* [What you are asked to do] Transcribe exactly, and only, the lines from the one containing "The width and" through the end of the entries below, leaving the pictures out.

* [Input records]

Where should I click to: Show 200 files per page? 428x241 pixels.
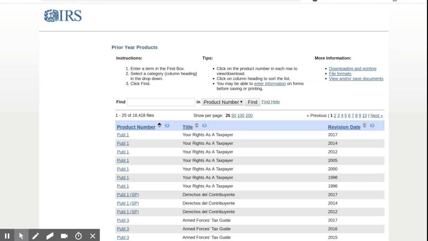tap(249, 115)
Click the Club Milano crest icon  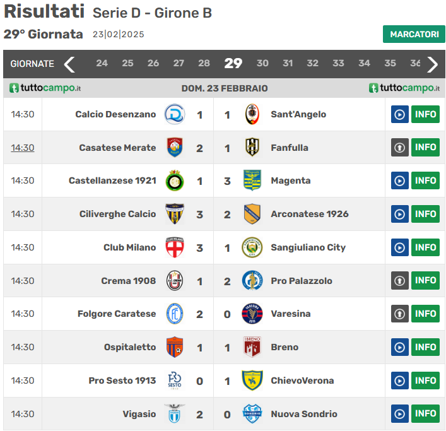coord(175,247)
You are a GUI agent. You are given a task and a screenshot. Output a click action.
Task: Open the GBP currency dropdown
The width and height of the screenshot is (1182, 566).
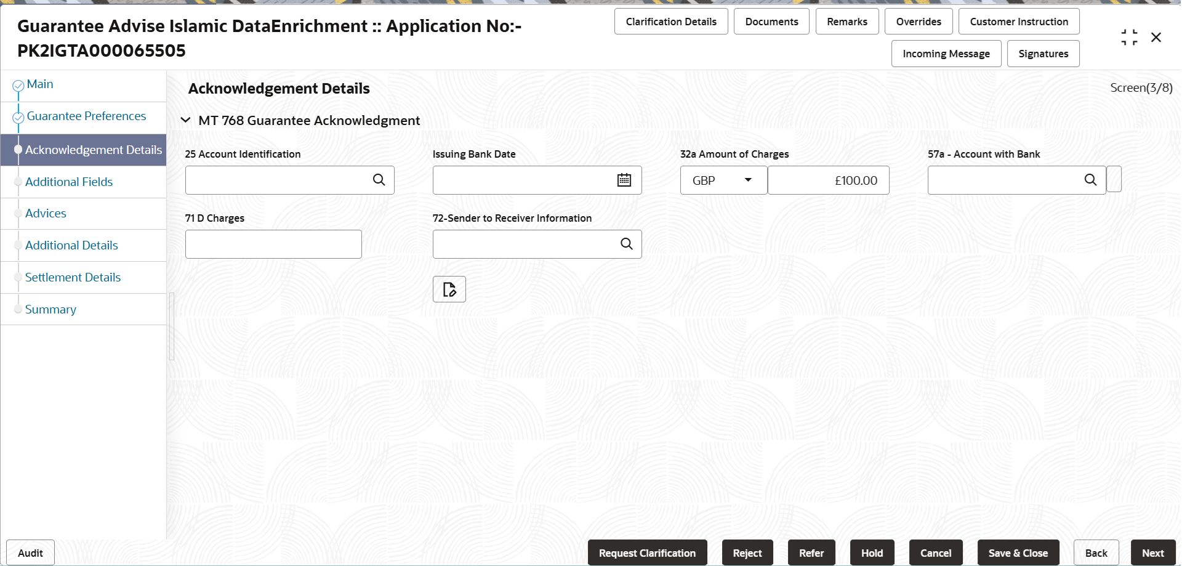click(723, 180)
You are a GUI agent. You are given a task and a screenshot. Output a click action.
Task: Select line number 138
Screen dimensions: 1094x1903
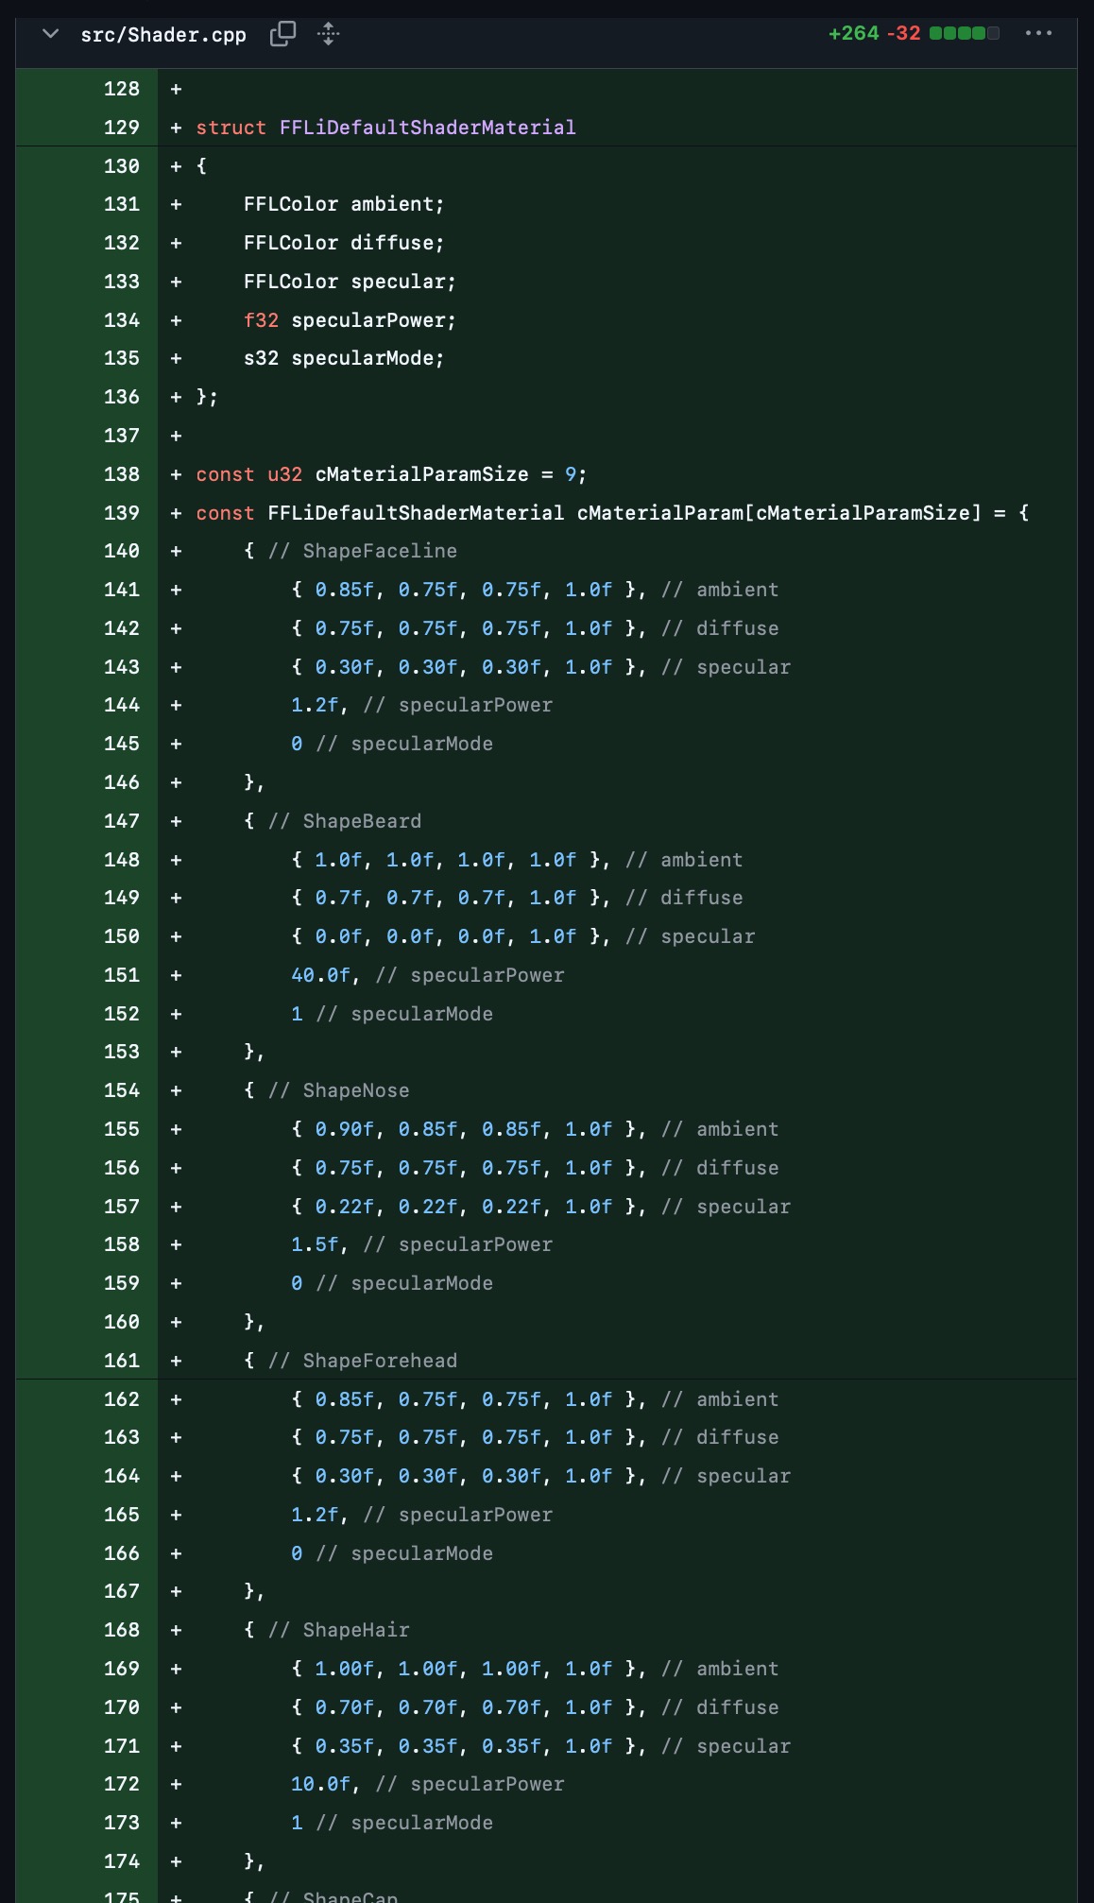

* [Output]
The width and height of the screenshot is (1182, 566).
click(723, 180)
You are a GUI agent. You are given a task and a screenshot. Output a click action.
Task: Select line number 138
Screen dimensions: 1094x1903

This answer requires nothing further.